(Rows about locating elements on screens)

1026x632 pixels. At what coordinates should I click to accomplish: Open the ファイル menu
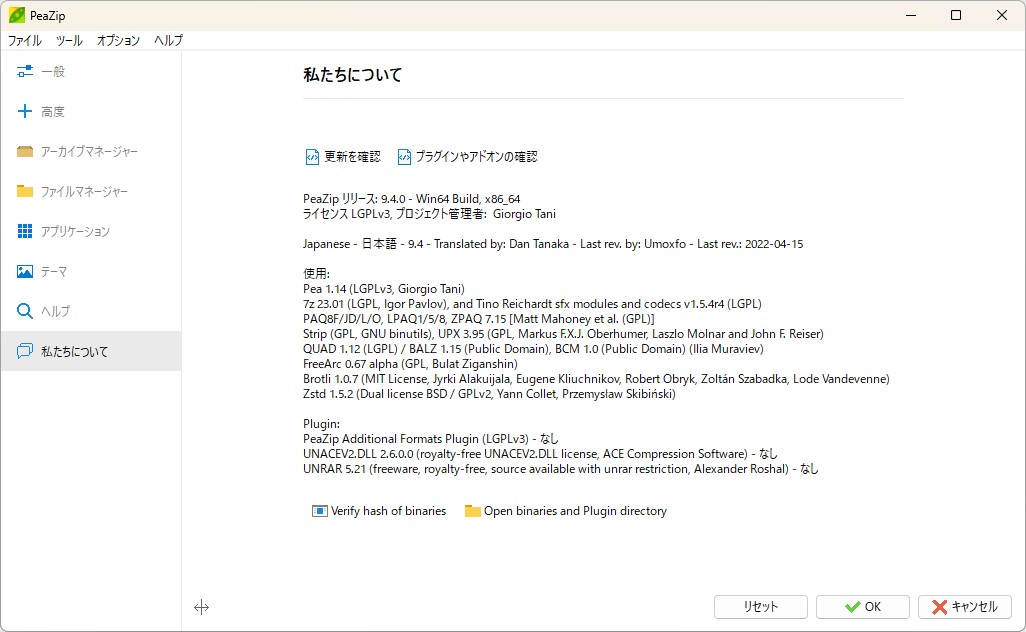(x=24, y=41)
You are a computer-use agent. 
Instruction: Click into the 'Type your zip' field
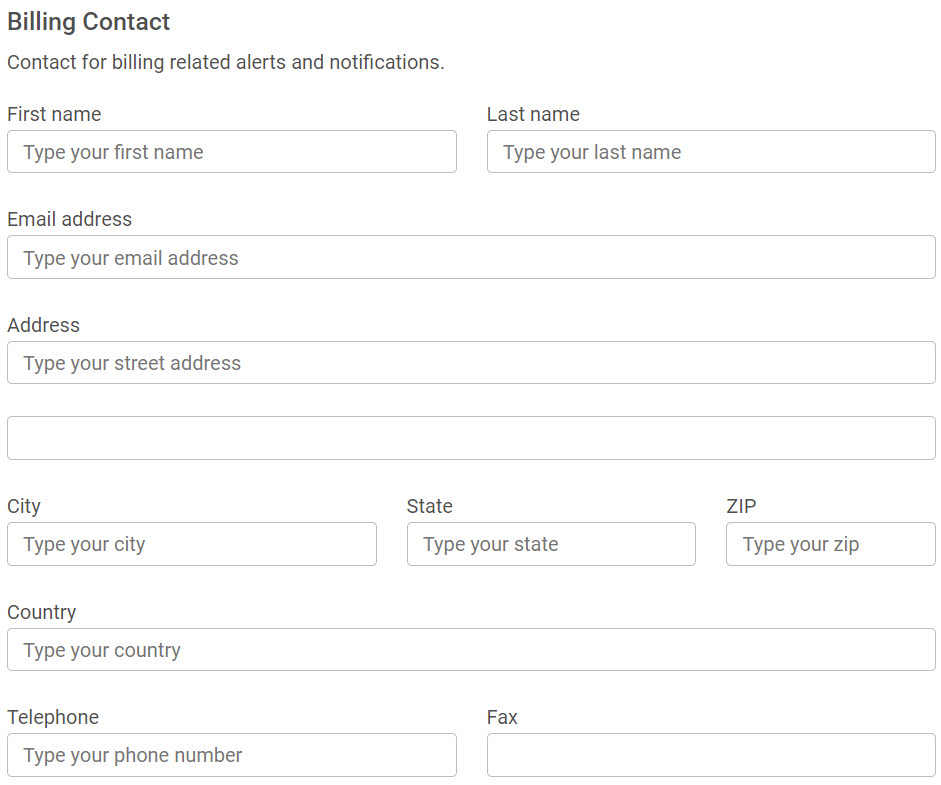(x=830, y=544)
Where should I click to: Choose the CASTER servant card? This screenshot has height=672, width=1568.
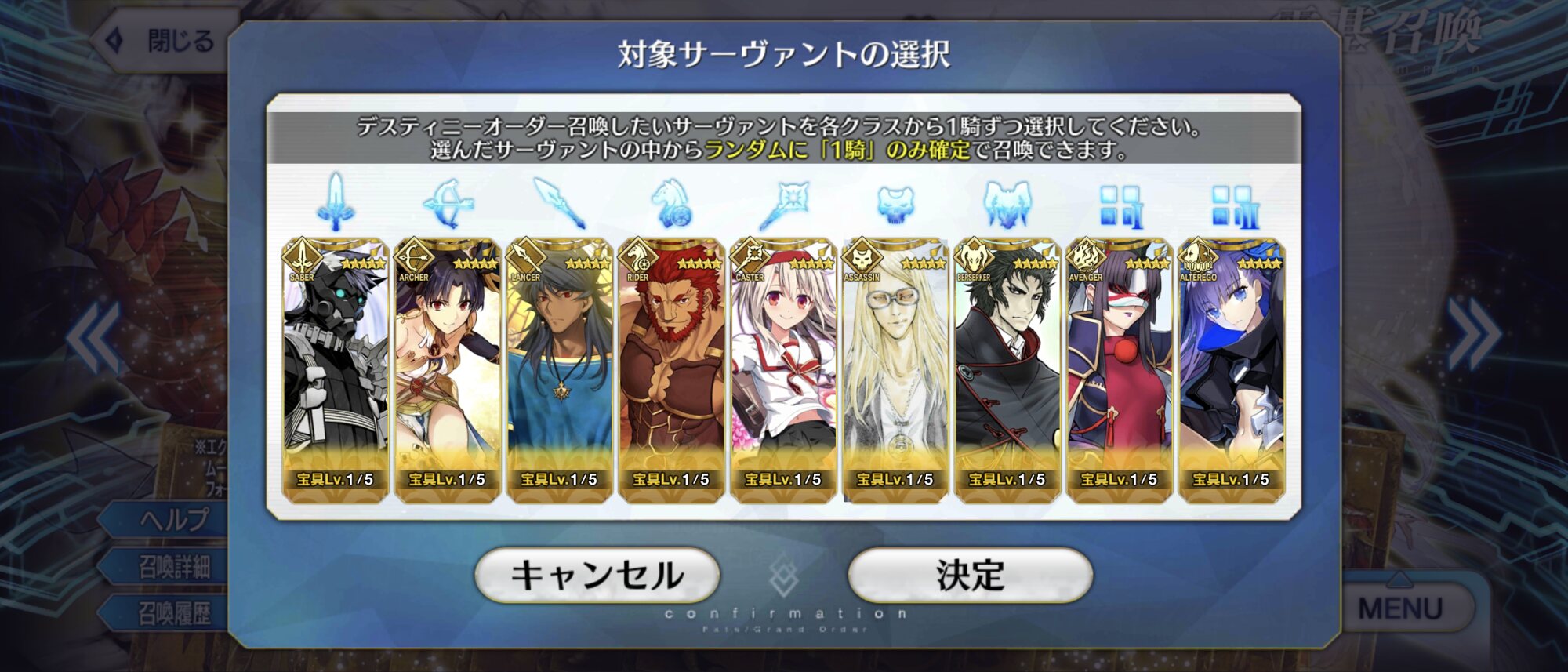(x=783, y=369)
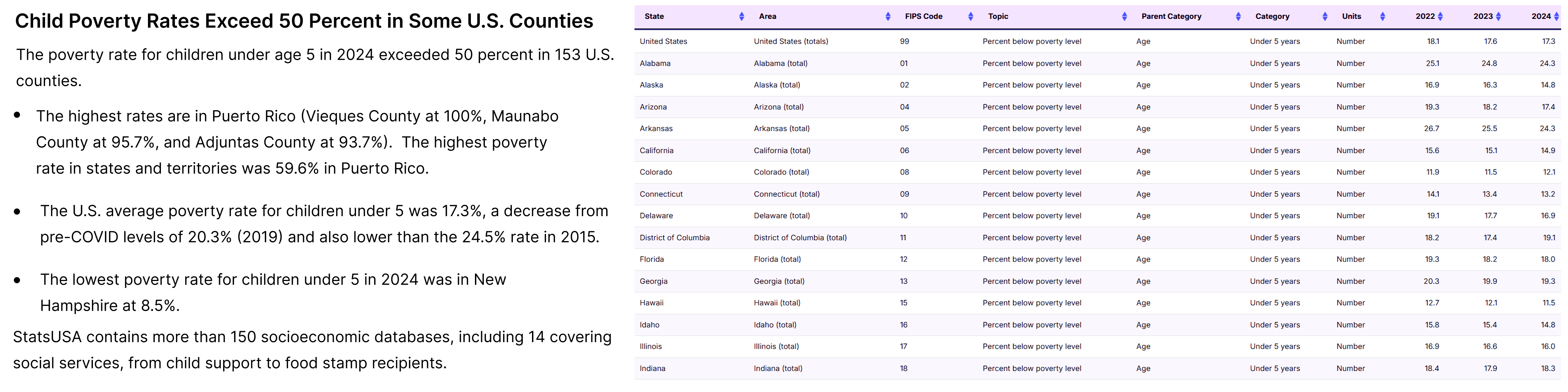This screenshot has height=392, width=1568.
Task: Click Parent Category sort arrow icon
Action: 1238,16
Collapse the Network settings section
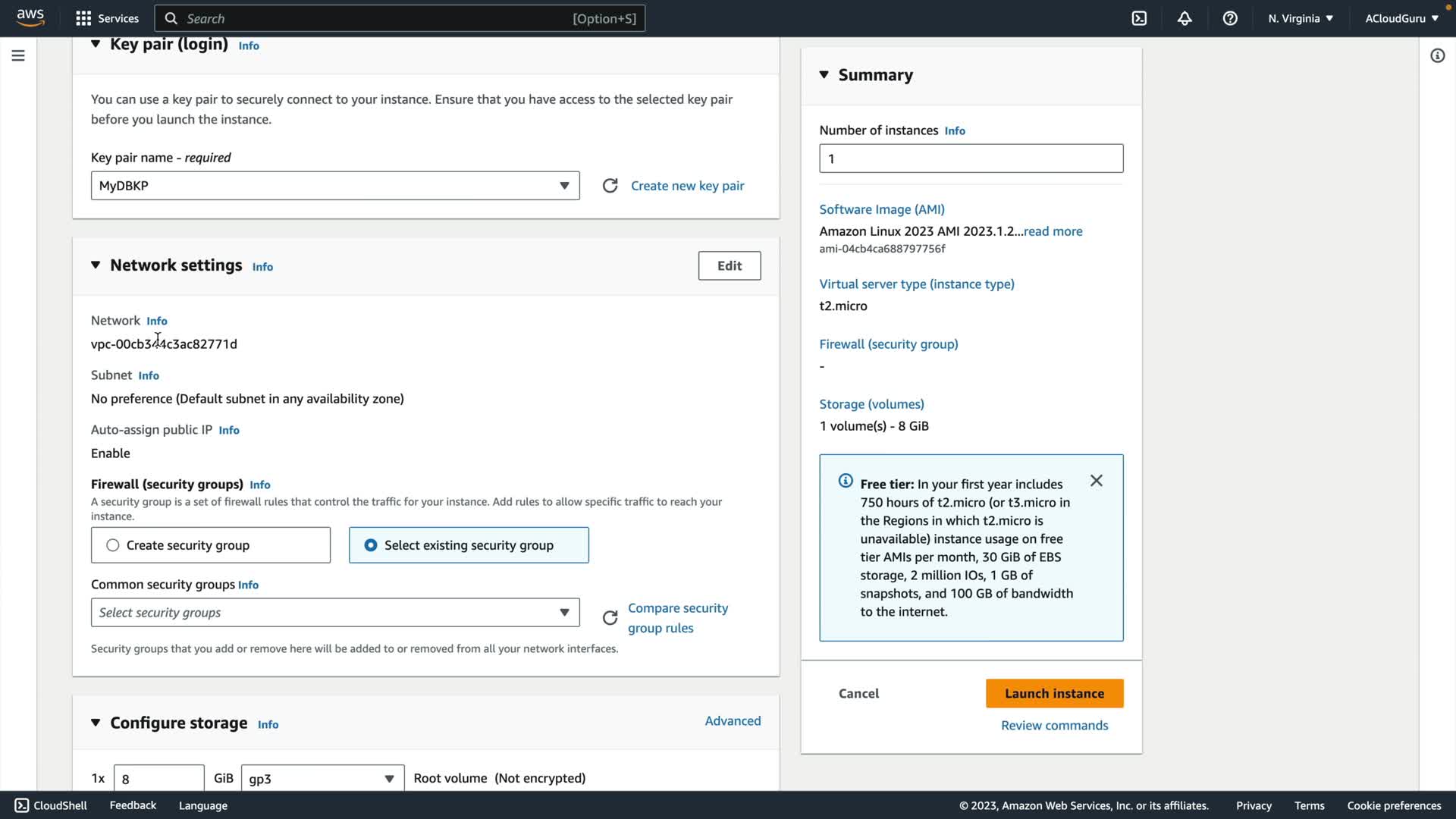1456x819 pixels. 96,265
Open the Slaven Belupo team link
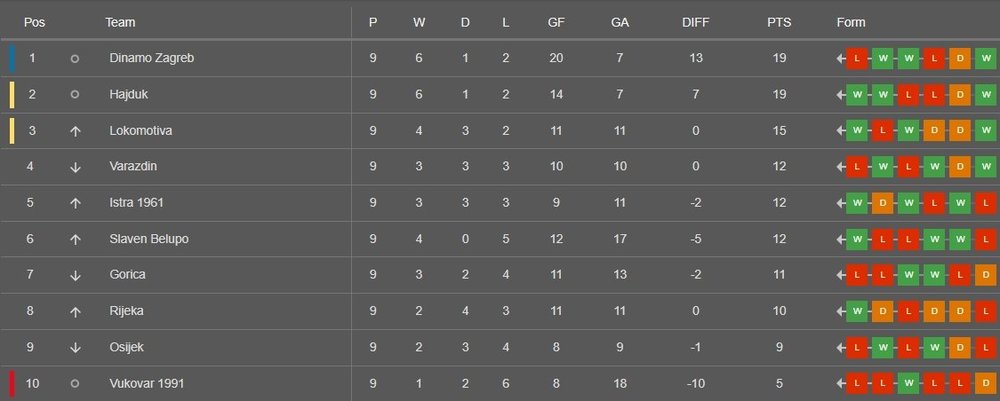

*EXERCISE DESCRIPTION*
Copy out every one of the rows above word for word, leaving out the pictures.

*FINAL RESULT*
1026x632 pixels. At what coordinates should I click to accomplish: Open the ファイル menu
(x=24, y=41)
You are a computer-use agent. 
Instruction: Click into the 'Type your zip' field
(x=830, y=544)
Where should I click to: Choose the CASTER servant card? This screenshot has height=672, width=1568.
(x=783, y=369)
This screenshot has height=392, width=1568.
Task: Click Parent Category sort arrow icon
Action: 1238,16
Collapse the Network settings section
1456x819 pixels. 96,265
Open the Slaven Belupo team link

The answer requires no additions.